Joined: Wed Nov 01, 2006 5:39 pm
Posts: 19032
Quote:
Just wanting to open up a debate on sensible training approaches for average blokes who want to do some endurance stuff as a hobby...

Brief history/context; I got into doing a bit of running last year and started with Maffetone style stuff, keeping my HR nice and low all the time. It was a good way to train initially and got my mileage up without causing injury. However, I have pretty much maxed out my available training hours. I can squeeze in 3-4 running hours a week plus 2 brief strength sessions while the kids do sports. I guess this is a familiar set up for lots of people on here too.

So, how best to use these hours to maximise my abilities without spazzing out and getting injured?

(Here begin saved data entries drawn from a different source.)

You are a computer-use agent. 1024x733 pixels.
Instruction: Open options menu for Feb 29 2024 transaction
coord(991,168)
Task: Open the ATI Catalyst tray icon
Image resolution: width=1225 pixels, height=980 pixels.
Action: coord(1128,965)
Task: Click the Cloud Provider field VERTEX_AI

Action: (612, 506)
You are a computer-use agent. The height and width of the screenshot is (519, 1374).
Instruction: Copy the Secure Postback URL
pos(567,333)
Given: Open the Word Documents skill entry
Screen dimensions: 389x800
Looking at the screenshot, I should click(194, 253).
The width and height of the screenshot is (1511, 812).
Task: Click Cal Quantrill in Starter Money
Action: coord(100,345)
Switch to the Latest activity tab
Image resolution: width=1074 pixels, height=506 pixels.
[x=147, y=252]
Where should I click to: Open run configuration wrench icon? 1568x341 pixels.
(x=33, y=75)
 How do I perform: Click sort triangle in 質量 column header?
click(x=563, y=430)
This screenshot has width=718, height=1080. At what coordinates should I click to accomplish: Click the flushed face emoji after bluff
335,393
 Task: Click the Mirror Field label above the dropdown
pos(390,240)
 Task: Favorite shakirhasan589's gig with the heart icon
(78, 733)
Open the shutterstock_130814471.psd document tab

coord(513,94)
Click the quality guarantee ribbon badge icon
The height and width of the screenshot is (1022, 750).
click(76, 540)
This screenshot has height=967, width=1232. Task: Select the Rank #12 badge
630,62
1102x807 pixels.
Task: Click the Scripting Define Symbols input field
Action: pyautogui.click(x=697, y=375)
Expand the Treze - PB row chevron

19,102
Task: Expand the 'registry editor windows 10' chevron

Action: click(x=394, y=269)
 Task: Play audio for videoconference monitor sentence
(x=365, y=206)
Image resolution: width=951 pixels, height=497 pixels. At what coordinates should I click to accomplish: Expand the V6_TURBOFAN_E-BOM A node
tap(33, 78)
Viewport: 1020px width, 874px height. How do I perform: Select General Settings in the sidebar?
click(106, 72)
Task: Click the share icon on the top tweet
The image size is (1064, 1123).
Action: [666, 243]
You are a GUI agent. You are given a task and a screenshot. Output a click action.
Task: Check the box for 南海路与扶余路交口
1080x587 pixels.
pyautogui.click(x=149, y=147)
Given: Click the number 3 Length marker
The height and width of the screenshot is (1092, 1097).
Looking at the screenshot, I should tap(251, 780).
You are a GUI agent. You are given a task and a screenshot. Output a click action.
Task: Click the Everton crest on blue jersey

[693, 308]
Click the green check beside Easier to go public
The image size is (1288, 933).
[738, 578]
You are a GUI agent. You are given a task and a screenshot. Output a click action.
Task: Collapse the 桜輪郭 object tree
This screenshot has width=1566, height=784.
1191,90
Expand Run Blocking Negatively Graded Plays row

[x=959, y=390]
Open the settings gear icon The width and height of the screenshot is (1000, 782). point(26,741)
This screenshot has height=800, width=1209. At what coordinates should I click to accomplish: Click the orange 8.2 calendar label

Recently/currently, I am trying a somewhat traditional approach of:
1 X medium hard run, (sweet spot effort - HR 150-160 bpm after a 15 min warm up)
1 X hill repeats
1 X long run (aiming to rebuild up to a 2 hour effort)

I could maybe squeeze a 20 min easy session in here and there too around lunch, but I've avoided this so far due to fear of smashing my knees up.
I'd swap the hill repeats for skill repeats on varied terrain. Fartlek style if you need the higher intensity. Focus on gait and skill will get you farther towards long runs than focus on hill power.

You can also throw in 10-20 min. drill days if you find you can combine them with something else.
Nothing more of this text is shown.